We just came back from the National Affordable Housing Management Association (NAHMA) Fall Meeting in Washington, DC. One of the topics was Fair Housing. The title of this informative session was Opportunities for Discrimination and How Owners and Agents Accidentally Put Themselves at Risk.
We usually think of opportunities as a good thing, but in this case, the panel discussed how owner agents open themselves up for complaints and lawsuits with inadequate training and a lack of evidence.
Jeffrey Promnitz, CEO of Zeffert and Associates, gave an example of an otherwise stellar employee who forgot a resident request to move to a new unit. The resident had a note from a doctor. However, the employee was rushing out the door to get to a college class. She forgot about the request, and she did not write a note to remind herself when she returned to the office. The incident eventually led to a lawsuit. Promnitz says this is where documentation is critical.
“You don’t want to become the next test case for a fair housing case.”
So how do we encourage our staff to stay on top of something as simple as leaving a sticky note to remind themselves the next day?
“Sometimes people are not fully aware of the necessary documentation,” said panelist Iyen Acosta, an associate with Reno and Cavanaugh. “Educate your staff to show we did everything we needed to do.”
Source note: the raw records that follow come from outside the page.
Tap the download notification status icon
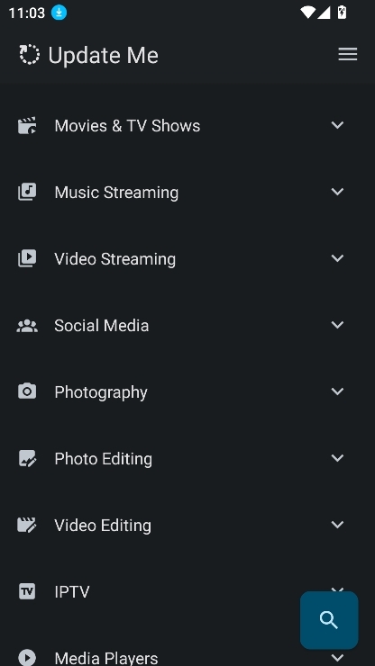 click(59, 13)
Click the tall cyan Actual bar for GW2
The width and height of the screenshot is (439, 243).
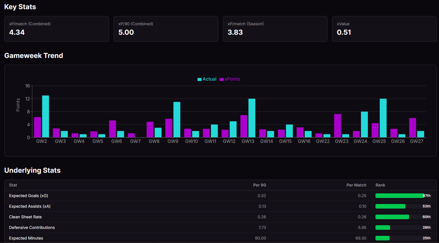coord(45,116)
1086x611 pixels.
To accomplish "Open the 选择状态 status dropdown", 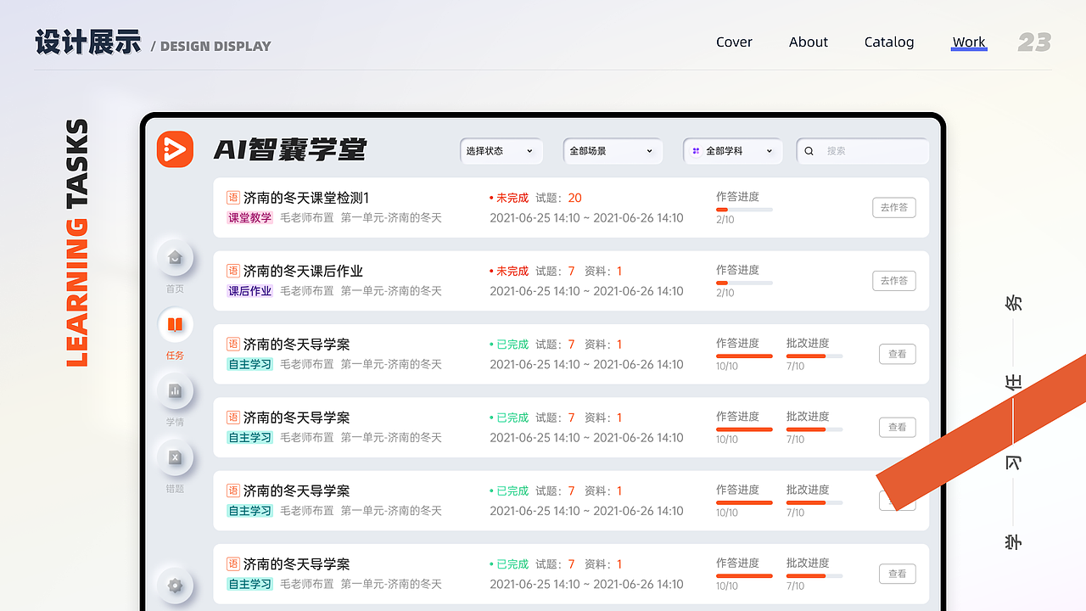I will coord(501,150).
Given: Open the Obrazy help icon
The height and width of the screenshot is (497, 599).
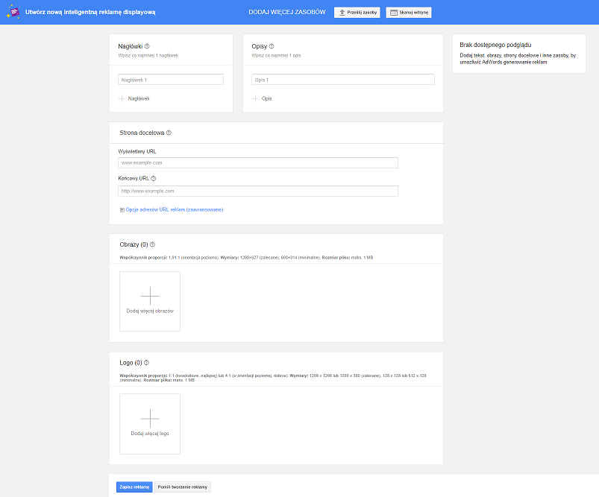Looking at the screenshot, I should [152, 244].
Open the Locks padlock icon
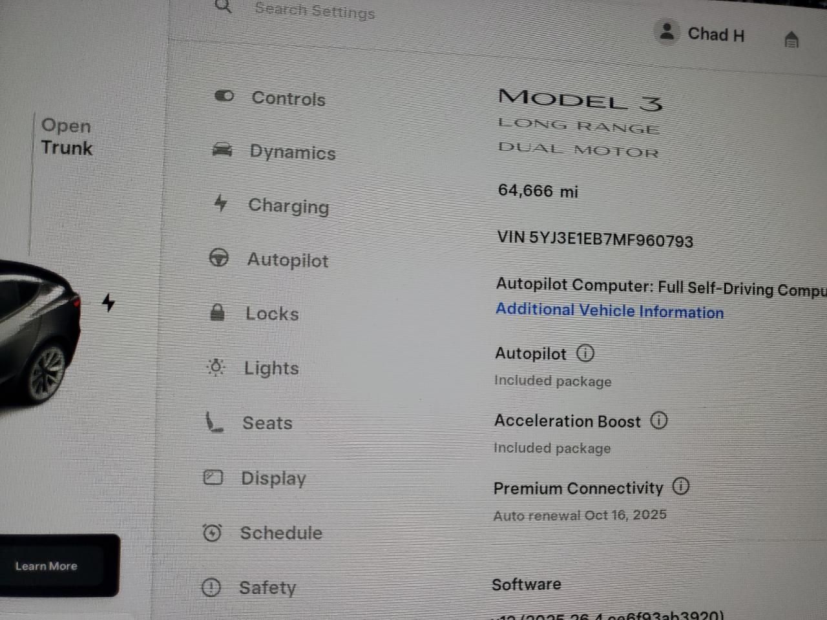 (218, 313)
Acosta also suggested regular meetings to review the day. Get your staff to discuss any issues or requests that came up that day. This daily meeting should include Maintenance Staff.
Promnitz told the O/As to use the Four P’s… Post Public Policy for People.
“Create something for your properties and post it everywhere,” he said.
The public posting creates a higher probability that your staff will take ownership of the policies. It also goes a long way with investigators.
“It shows you put forth and effort in addition to regulations training,” Acosta said.
Training is equally important. Initial onboard training lets your staff know upfront what both you and HUD expect of them.
“You train everybody,” Promnitz noted. “Especially anybody who comes in contact with residents.”